Diversos análisis científicos y proyecciones climáticas coinciden en que 2026 tiene altas probabilidades de ubicarse entre los años más calurosos jamás registrados a nivel mundial, continuando una tendencia de temperaturas extremas que se ha intensificado en los últimos años. Los modelos indican que la temperatura media global podría mantenerse muy por encima de los valores históricos, consolidando una racha inédita de calor persistente.
De acuerdo con especialistas en climatología, la temperatura promedio del planeta en 2026 podría situarse entre 1.34 y 1.58 grados Celsius por encima de los niveles preindustriales, establecidos entre 1850 y 1900. Este rango colocaría al próximo año entre los cuatro más calurosos de los que se tiene registro, confirmando que el calentamiento global ya no es un fenómeno ocasional, sino una condición estructural del sistema climático.

Los científicos señalan que, aunque en 2026 se prevé la presencia del fenómeno de La Niña, el cual suele generar un ligero enfriamiento global, su impacto sería limitado frente al calor acumulado en océanos y atmósfera.
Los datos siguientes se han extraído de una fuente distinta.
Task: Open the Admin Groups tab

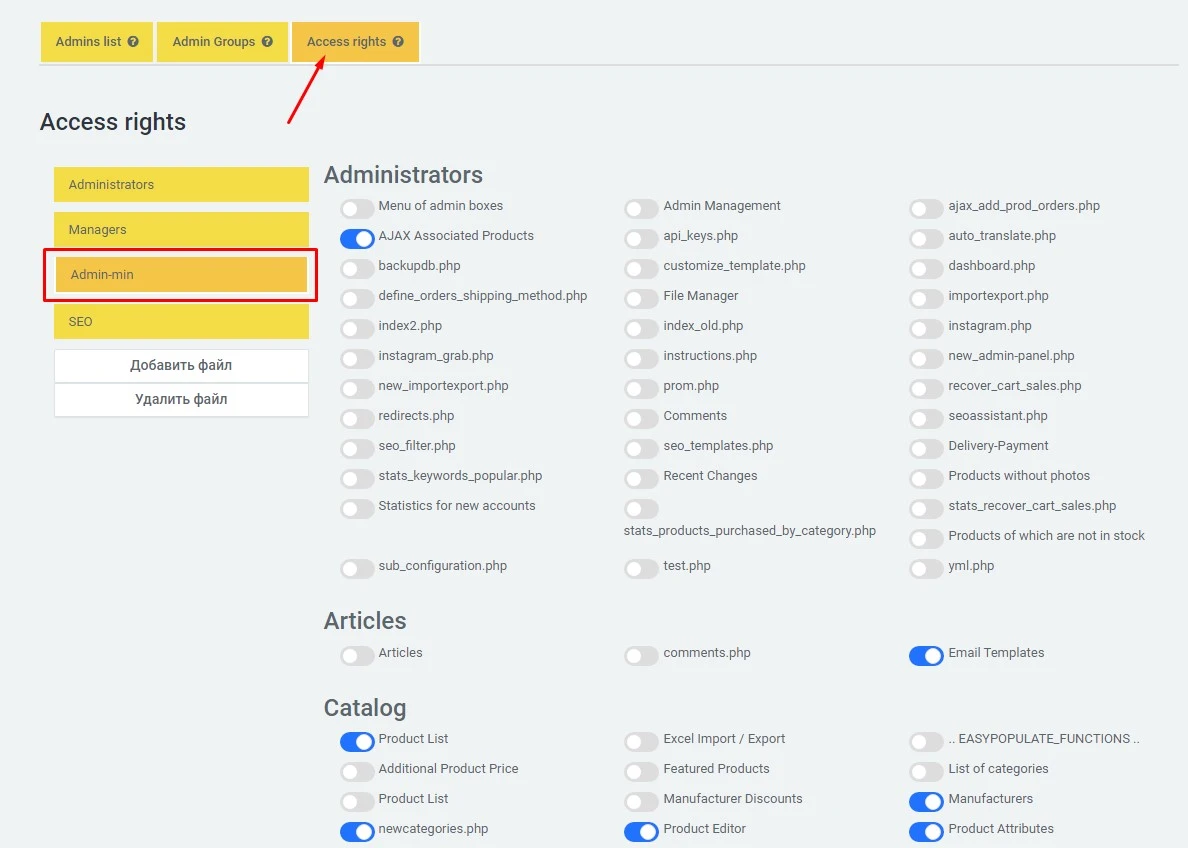Action: 213,41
En ese sentido, advierten que incluso con variabilidad climática natural, las temperaturas seguirán siendo excepcionalmente altas a escala global.
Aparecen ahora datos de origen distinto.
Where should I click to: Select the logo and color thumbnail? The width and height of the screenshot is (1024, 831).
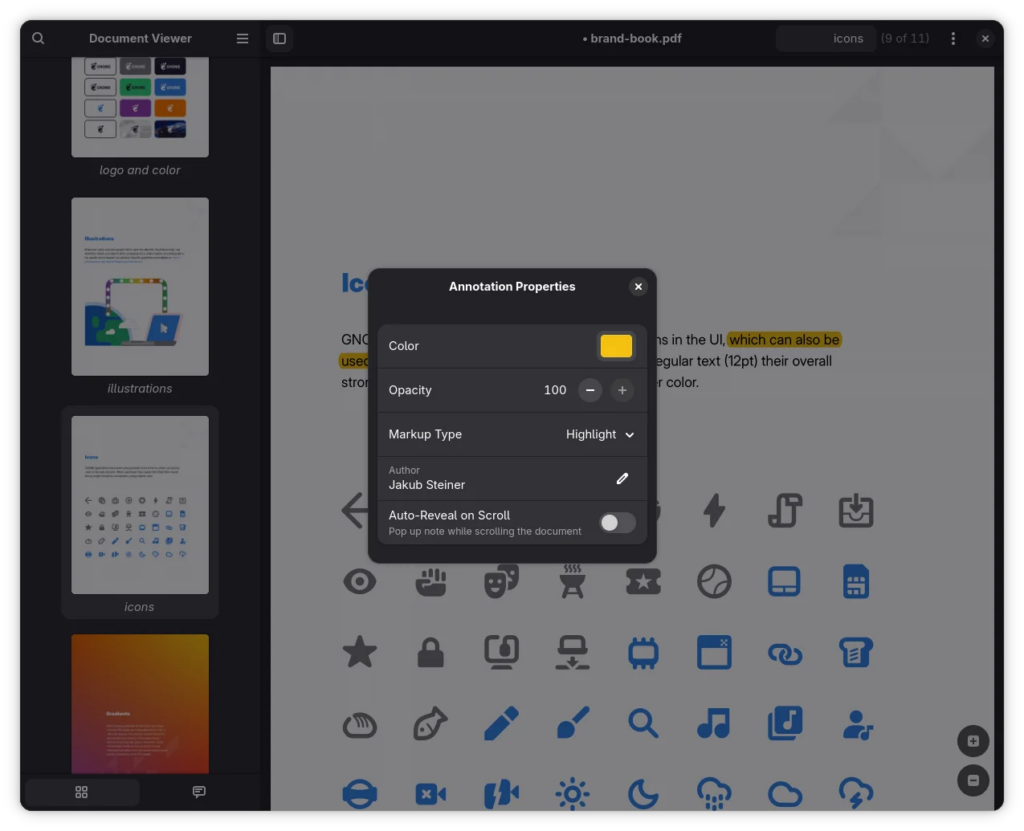pyautogui.click(x=140, y=106)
¿Qué factores explican que 2026 sea tan caluroso?
Uno de los principales factores es la acumulación de gases de efecto invernadero, que continúan atrapando calor en la atmósfera. A esto se suma el calentamiento sostenido de los océanos, que actúan como grandes reservorios térmicos y liberan calor de forma gradual, favoreciendo olas de calor más frecuentes, prolongadas e intensas en distintas regiones del planeta.
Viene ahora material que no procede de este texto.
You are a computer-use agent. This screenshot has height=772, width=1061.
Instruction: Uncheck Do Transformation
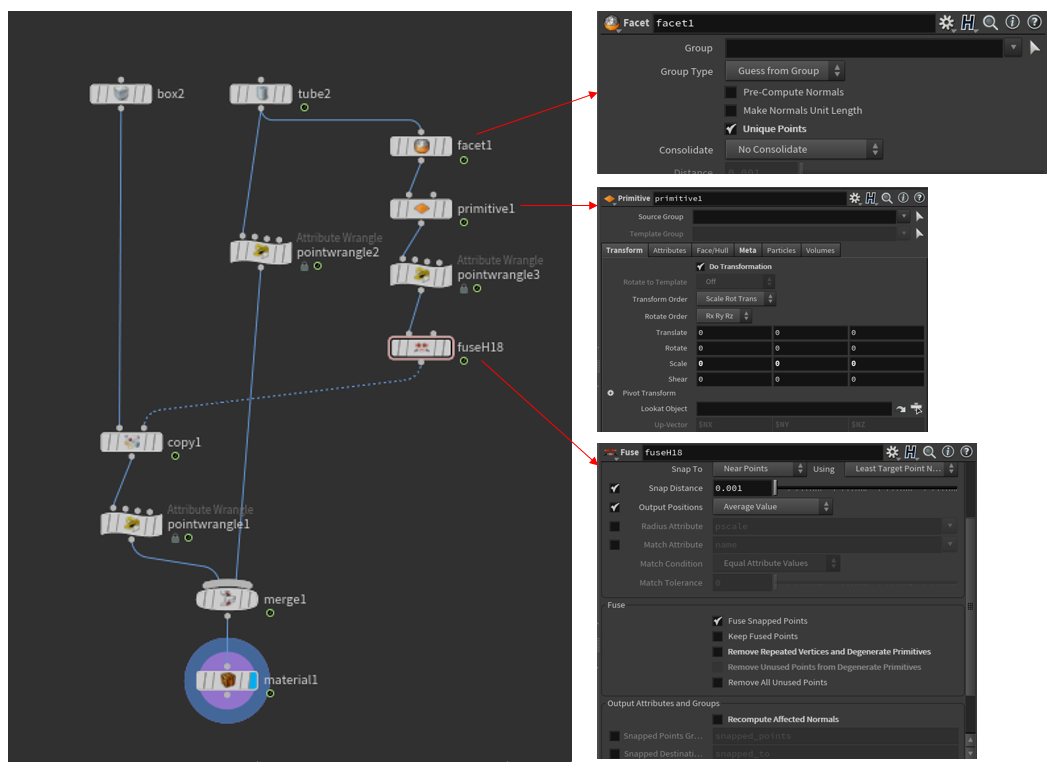[x=700, y=267]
Este contexto global tendrá efectos directos en países como México. Los pronósticos climáticos indican que el año nuevo 2026 comenzará con temperaturas por encima del promedio en gran parte del territorio nacional, especialmente en regiones del Pacífico, el sur y el sureste, donde el ambiente será más cálido de lo habitual para la temporada invernal.
No obstante, el calor no será constante ni uniforme. Durante la primera quincena de enero se espera un clima altamente contrastante, debido a la entrada de frentes fríos, masas de aire ártico y la posible influencia del vórtice polar. Esto provocará descensos marcados de temperatura en el norte, el altiplano y zonas montañosas del centro del país, con heladas nocturnas y fuertes rachas de viento.

¿Cómo impactará este escenario climático en México y el mundo?
Especialistas advierten que años extremadamente calurosos incrementan los riesgos para la salud, la seguridad alimentaria y la disponibilidad de agua. Las olas de calor elevan la probabilidad de golpes de calor y enfermedades asociadas, mientras que la variabilidad climática complica la planeación agrícola y el manejo de recursos naturales.
Aunque los datos definitivos de 2026 solo podrán confirmarse al cierre del año, las proyecciones actuales son claras: el planeta continúa atravesando un periodo de calor sin precedentes. Para los científicos, este escenario refuerza la urgencia de fortalecer las acciones contra el cambio climático y de preparar a las sociedades para convivir con un clima cada vez más extremo e impredecible.